EXERCISE. Return the lines beginning at the one that contains "Task: Click the Sold Oct 22, 2023 label" and running to the end of the records, exactly and with nothing else. Omit pictures.

:: INPUT

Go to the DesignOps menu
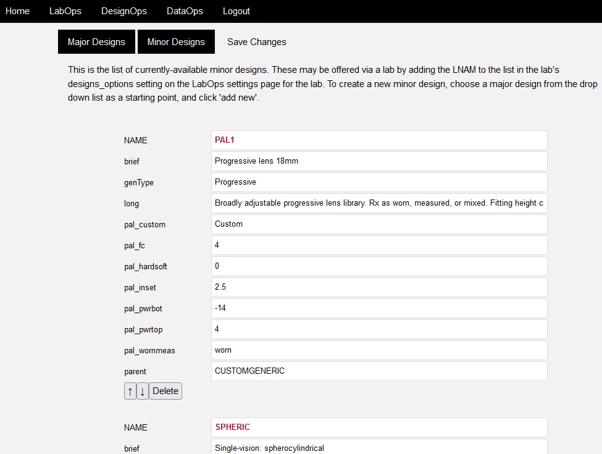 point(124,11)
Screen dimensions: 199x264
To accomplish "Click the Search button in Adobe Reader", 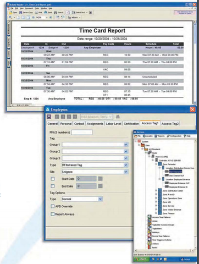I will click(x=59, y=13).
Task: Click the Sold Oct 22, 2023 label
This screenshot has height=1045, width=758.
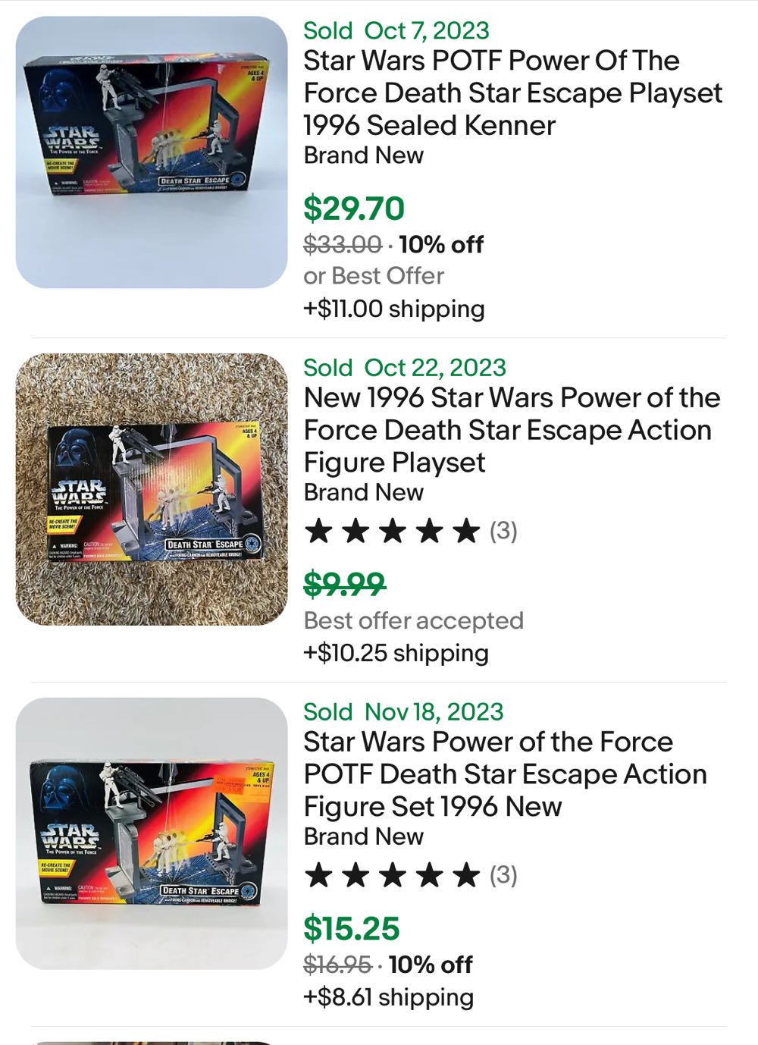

::::

ANSWER.
Task: Click the Sold Oct 22, 2023 label
This screenshot has height=1045, width=758.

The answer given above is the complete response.